(Dataset entries)

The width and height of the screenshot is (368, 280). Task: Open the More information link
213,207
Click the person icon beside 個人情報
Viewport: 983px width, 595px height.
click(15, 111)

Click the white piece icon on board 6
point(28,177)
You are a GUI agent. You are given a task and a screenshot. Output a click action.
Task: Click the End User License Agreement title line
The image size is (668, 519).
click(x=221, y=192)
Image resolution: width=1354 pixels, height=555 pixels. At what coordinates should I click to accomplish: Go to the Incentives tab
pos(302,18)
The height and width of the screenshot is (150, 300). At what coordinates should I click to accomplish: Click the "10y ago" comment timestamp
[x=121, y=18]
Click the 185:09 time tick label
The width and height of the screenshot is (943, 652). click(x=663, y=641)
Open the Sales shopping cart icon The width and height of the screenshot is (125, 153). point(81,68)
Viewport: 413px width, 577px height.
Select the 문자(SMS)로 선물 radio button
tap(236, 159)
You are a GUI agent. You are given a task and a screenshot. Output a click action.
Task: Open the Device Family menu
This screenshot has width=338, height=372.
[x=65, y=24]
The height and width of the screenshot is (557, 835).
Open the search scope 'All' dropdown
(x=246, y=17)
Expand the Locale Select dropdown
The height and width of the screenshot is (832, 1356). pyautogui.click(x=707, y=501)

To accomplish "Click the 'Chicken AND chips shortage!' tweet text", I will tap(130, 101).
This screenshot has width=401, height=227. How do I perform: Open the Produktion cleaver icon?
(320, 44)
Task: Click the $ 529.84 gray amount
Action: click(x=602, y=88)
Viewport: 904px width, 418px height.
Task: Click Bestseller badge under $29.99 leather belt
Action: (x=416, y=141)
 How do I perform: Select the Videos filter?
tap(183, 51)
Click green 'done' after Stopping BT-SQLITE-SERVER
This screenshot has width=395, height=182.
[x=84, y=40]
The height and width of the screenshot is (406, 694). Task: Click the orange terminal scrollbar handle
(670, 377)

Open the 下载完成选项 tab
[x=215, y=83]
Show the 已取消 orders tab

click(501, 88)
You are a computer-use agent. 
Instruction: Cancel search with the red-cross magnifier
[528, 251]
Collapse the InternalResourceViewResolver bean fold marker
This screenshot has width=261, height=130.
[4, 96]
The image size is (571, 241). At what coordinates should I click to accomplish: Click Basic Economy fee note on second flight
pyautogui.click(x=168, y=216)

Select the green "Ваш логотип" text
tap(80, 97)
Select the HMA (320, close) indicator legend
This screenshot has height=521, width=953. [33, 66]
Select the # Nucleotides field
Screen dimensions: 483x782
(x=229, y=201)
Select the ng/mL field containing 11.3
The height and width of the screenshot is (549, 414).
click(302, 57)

Problem to work on
The full set of records above must be retyped exactly.

Response to the task
The width and height of the screenshot is (368, 280). Task: Open the More information link
213,207
Click the person icon beside 個人情報
Viewport: 983px width, 595px height.
click(15, 111)

Click the white piece icon on board 6
point(28,177)
You are a GUI agent. You are given a task and a screenshot. Output a click action.
Task: Click the End User License Agreement title line
The image size is (668, 519).
click(x=221, y=192)
Image resolution: width=1354 pixels, height=555 pixels. At what coordinates should I click to accomplish: Go to the Incentives tab
pos(302,18)
The height and width of the screenshot is (150, 300). At what coordinates should I click to accomplish: Click the "10y ago" comment timestamp
[x=121, y=18]
Click the 185:09 time tick label
The width and height of the screenshot is (943, 652). click(x=663, y=641)
Open the Sales shopping cart icon The width and height of the screenshot is (125, 153). point(81,68)
Viewport: 413px width, 577px height.
Select the 문자(SMS)로 선물 radio button
tap(236, 159)
You are a GUI agent. You are given a task and a screenshot. Output a click action.
Task: Open the Device Family menu
This screenshot has width=338, height=372.
[x=65, y=24]
The height and width of the screenshot is (557, 835).
Open the search scope 'All' dropdown
(x=246, y=17)
Expand the Locale Select dropdown
The height and width of the screenshot is (832, 1356). pyautogui.click(x=707, y=501)

To accomplish "Click the 'Chicken AND chips shortage!' tweet text", I will tap(130, 101).
This screenshot has width=401, height=227. How do I perform: Open the Produktion cleaver icon?
(320, 44)
Task: Click the $ 529.84 gray amount
Action: click(x=602, y=88)
Viewport: 904px width, 418px height.
Task: Click Bestseller badge under $29.99 leather belt
Action: (x=416, y=141)
 How do I perform: Select the Videos filter?
tap(183, 51)
Click green 'done' after Stopping BT-SQLITE-SERVER
This screenshot has width=395, height=182.
[x=84, y=40]
The height and width of the screenshot is (406, 694). Task: Click the orange terminal scrollbar handle
(670, 377)

Open the 下载完成选项 tab
[x=215, y=83]
Show the 已取消 orders tab

click(501, 88)
You are a computer-use agent. 
Instruction: Cancel search with the red-cross magnifier
[528, 251]
Collapse the InternalResourceViewResolver bean fold marker
This screenshot has width=261, height=130.
[4, 96]
The image size is (571, 241). At what coordinates should I click to accomplish: Click Basic Economy fee note on second flight
pyautogui.click(x=168, y=216)

Select the green "Ваш логотип" text
tap(80, 97)
Select the HMA (320, close) indicator legend
This screenshot has height=521, width=953. [33, 66]
Select the # Nucleotides field
Screen dimensions: 483x782
(x=229, y=201)
Select the ng/mL field containing 11.3
The height and width of the screenshot is (549, 414).
click(302, 57)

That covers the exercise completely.